The report writers suggest that UI's accrediting body, the Higher Learning Commission, consider intervening in a similar manner over Harreld's hiring.
"The silence of the Higher Learning Commission has been deafening," the report writers added in a footnote.
Katherine Tachau, a UI history professor and UI AAUP chapter president, said the national AAUP's findings may persuade members of the UI community to file a formal complaint with the commission to argue that the regents' search process violated the commission's policies on faculty participation in governance.
When contacted Wednesday, commission officials said they are not authorized to discuss personnel decisions at a university or to disclose complaints that are made.
Likelihood of sanctions
The scathing tone of the AAUP report on the hiring of University of Iowa president Bruce Harreld increases the likelihood that the AAUP members may vote next summer to sanction the Iowa Board of Regents. That decision would add the board to a list of six institutions in which the association has determined that “unsatisfactory conditions of academic government exist.” The board currently has 56 institutions on its censure list for violations of tenure and academic freedom.
In 2012 and 2013, for example, the AAUP conducted an investigation into plans to cut programs at the University of Northern Iowa.
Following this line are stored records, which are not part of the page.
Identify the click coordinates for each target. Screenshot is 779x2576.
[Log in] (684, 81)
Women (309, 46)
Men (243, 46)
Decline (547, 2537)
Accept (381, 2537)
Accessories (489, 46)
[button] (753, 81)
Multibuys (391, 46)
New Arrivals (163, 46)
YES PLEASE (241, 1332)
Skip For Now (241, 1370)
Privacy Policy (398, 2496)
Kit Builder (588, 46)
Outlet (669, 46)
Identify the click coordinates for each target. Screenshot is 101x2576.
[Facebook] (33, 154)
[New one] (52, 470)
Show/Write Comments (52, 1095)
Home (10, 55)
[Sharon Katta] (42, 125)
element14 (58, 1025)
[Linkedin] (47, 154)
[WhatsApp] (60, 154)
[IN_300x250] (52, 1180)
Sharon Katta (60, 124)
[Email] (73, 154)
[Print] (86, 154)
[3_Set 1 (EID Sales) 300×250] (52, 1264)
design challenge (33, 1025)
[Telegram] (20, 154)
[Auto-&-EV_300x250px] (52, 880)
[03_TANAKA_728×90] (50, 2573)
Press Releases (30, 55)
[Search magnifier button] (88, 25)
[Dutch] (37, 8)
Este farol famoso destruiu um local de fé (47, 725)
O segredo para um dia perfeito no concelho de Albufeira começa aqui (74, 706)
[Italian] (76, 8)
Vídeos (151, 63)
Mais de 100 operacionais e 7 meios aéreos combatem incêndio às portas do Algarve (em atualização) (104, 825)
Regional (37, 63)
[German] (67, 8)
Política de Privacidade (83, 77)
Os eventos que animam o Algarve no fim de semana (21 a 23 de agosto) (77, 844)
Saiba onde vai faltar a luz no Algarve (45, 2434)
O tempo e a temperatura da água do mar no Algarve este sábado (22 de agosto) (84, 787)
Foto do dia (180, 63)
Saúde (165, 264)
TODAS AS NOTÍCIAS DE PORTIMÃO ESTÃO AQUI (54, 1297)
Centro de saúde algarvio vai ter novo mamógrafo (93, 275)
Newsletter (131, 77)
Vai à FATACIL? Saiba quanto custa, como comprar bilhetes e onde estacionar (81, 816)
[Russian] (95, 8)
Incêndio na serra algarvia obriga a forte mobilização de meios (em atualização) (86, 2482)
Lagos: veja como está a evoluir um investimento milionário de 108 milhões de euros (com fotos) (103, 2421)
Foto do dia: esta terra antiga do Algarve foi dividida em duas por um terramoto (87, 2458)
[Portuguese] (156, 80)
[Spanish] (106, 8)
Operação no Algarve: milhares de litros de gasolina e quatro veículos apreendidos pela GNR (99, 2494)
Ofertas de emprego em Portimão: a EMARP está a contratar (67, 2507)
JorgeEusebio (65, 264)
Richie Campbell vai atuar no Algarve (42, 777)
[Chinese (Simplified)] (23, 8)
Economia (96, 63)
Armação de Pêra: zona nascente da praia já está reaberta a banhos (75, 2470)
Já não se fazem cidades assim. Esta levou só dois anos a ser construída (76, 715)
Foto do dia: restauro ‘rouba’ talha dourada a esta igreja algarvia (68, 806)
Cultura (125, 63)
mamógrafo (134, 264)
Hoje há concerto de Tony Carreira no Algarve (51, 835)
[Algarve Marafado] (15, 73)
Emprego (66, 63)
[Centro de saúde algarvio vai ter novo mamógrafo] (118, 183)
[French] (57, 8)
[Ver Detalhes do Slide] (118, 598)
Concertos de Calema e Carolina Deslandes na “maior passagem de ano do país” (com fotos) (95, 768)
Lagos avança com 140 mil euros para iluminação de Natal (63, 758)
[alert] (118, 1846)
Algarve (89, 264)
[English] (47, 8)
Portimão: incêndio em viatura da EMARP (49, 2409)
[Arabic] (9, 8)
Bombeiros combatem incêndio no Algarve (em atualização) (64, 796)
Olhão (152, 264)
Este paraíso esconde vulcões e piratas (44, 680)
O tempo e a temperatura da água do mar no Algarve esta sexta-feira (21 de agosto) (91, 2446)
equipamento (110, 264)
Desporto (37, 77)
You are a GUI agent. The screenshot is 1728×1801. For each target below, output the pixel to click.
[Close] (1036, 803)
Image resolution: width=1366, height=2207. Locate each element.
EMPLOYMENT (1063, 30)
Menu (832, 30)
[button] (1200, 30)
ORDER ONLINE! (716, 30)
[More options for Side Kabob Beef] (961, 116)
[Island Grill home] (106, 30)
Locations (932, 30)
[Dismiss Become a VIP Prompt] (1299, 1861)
AAUP officials describe that case, however, as an example in which the university administration worked with the association “to avoid letting actions stand that would have doubtless resulted in censure.”
"Whatever sanctions may be decided in this case, they should apply only to the Board of Regents, and not to any of the public universities," said Joe Gorton, president of UNI's faculty union, United Faculty/AAUP.
Although there are no direct consequences to an institution or board for being sanctioned or censured, being included on the list is a black-eye for any group attempting to adhere to the principles of shared governance and academic freedom, said Gregory Sholtz, associate secretary and director for the AAUP’s Department of Academic Freedom, Tenure and Governance.
“We’ve found that those institutions that are more on the periphery of higher education care the least about such sanctions,” Sholtz said. “But those institutions who are more central to higher education care far more about being seen as following sound academic practices.”
Should the committee chose to impose sanctions against the Iowa regents, Sholtz said it’s unclear to him exactly what steps could be taken eventually to remove the sanction – short of a complete turnover on the nine-member board. That turnover, he said, would need to be followed by having the state government put in place additional policies to ensure the qualifications and training of future regents.